- _Textauszug_:

In diesem Jahr könnte ein neuer Rekord aufgestellt werden: Im ersten Halbjahr 2019 wurden bereits 16 Fintechs in Deutschland übernommen, zeigt ein Report von PwC. Zum Vergleich: Im gesamten Rekordjahr 2017 wurden gerade einmal 20 Fintechs gekauft. Gut möglich, dass 2019 die Rekordmarke geknackt wird, denn die Übernahmen reißen nicht ab.
So übernahm das Fintech Raisin jüngst seinen Wettbewerber Fairr. Und auch bei der Frankfurter Fintech Group steht eine Übernahme an, mehrere Banken, darunter die US-Investmentbank Goldman Sachs, sollen Interesse gezeigt haben. Alles scheint auf eine Fintech-Übernahmewelle hinzudeuten – oder nicht?
Fintechs übernehmen sich gegenseitig
Vorschnell von einer Übernahmewelle zu sprechen, davon rät Sascha Demgensky, Leiter Fintech bei PwC, ab: „Wir beobachten zwar einen Anstieg der Aktivität am Fintech-M&A-Markt, doch dieser resultiert vor allem daraus, dass nun schlicht mehr geeignete Targets existieren.“ Der Anstieg werde in der nächsten Zeit vermutlich nicht signifikant ausufern: „Ich gehe nicht davon aus, dass die große Revolution kommen wird“, so Demgensky.
Es hat sich aber ein anderer interessanter Trend herauskristallisiert: Häufig sind es Fintechs selbst, die andere Finanz-Start-ups übernehmen, wie die PwC-Analyse zeigt. Das hat Demgensky zufolge einen simplen Grund: „Manchen Fintechs fehlt es trotz spannender Innovationen an einem klaren Profil. Ein Zukauf eines Fintech-Wettbewerbers kann genau die notwendige Ergänzung sein, die noch gefehlt hat.“
„Die steigende Aktivität am Fintech-M&A-Markt resultiert schlichtweg daraus, dass mehr geeignete Targets existieren.“
Banken brauchen Fintechs nicht zum Digitalisieren
Banken macht PwC als zweithäufigste Käufer aus. Immer wieder heißt es, die Geldinstitute seien deshalb an Fintechs interessiert, weil sie sich digitalisieren müssen und hoffen, sich so die entsprechenden Kapazitäten ins Haus holen zu können.

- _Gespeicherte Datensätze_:
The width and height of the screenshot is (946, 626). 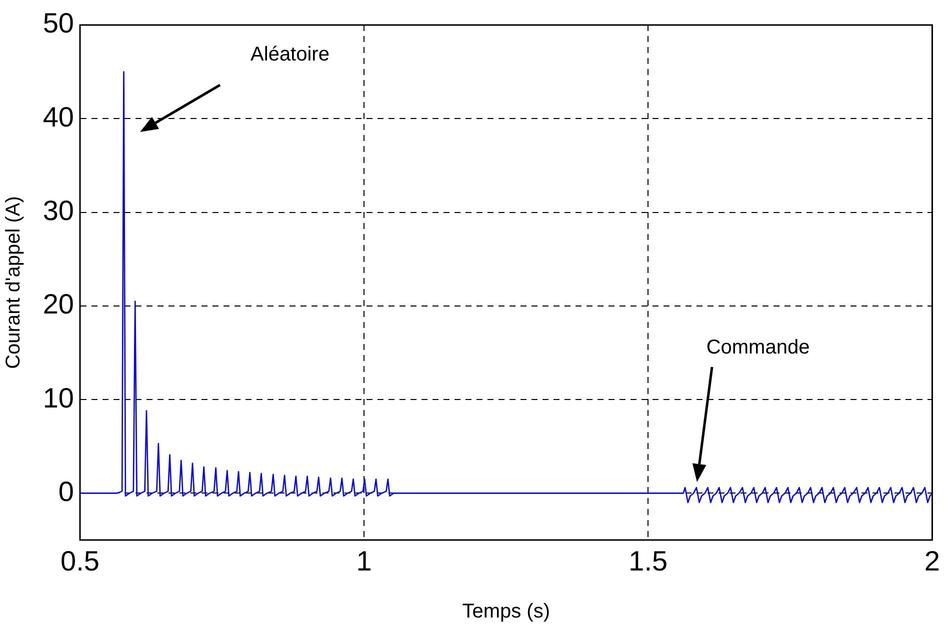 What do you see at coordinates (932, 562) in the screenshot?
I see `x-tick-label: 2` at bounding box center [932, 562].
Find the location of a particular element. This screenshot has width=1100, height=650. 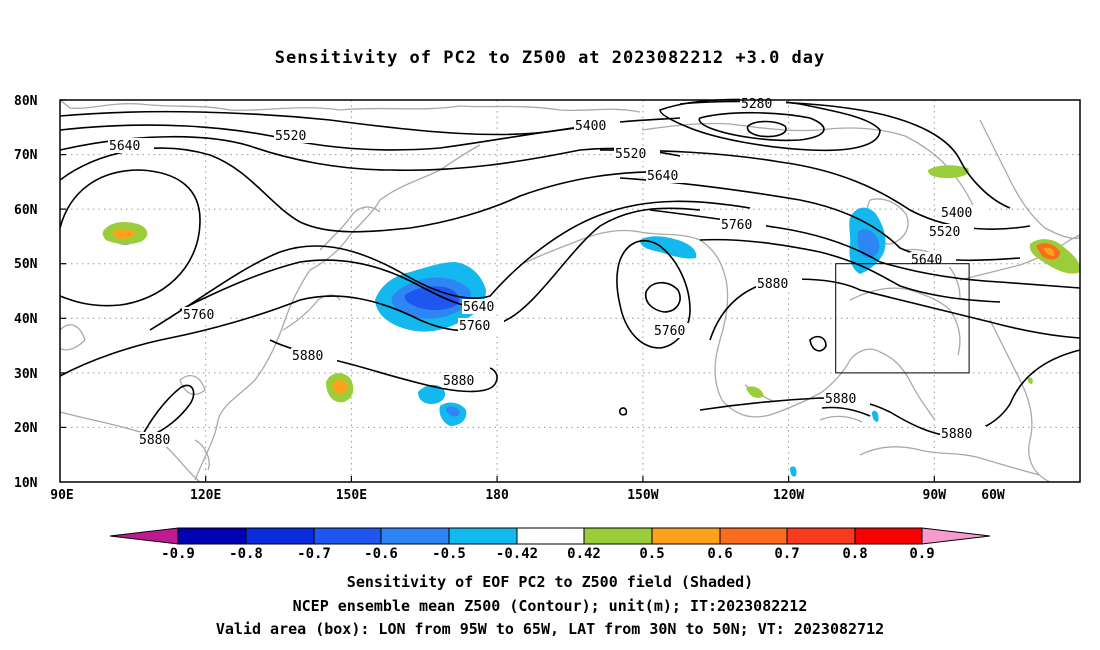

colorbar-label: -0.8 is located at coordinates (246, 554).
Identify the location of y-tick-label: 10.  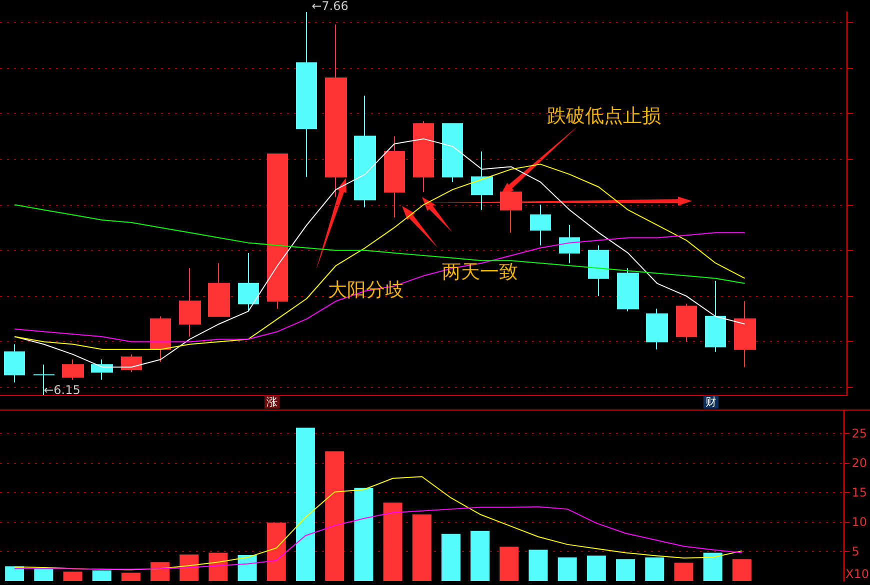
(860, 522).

- _Anweisungen_:
a) Übersetzen Sie den folgenden Satz aus dem Text über Fintech-Übernahmen ins Englische: „Zum Vergleich: Im gesamten Rekordjahr 2017 wurden gerade einmal 20 Fintechs gekauft.“
b) Schreiben Sie die Zeilen der Datensätze ab, beginnend mit der Zeile, die „Find the location“ enthält, bis einschließlich zum Ende der Datensätze. Lassen Sie die Bilder dabei weg.

- _Nummerierte Antworten_:
a) For comparison: in the entire record year of 2017, only 20 fintechs were bought.

b)
Find the location of a particular element. This screenshot has width=1100, height=650. 

colorbar-label: -0.8 is located at coordinates (246, 554).
Identify the location of y-tick-label: 10.  
(860, 522).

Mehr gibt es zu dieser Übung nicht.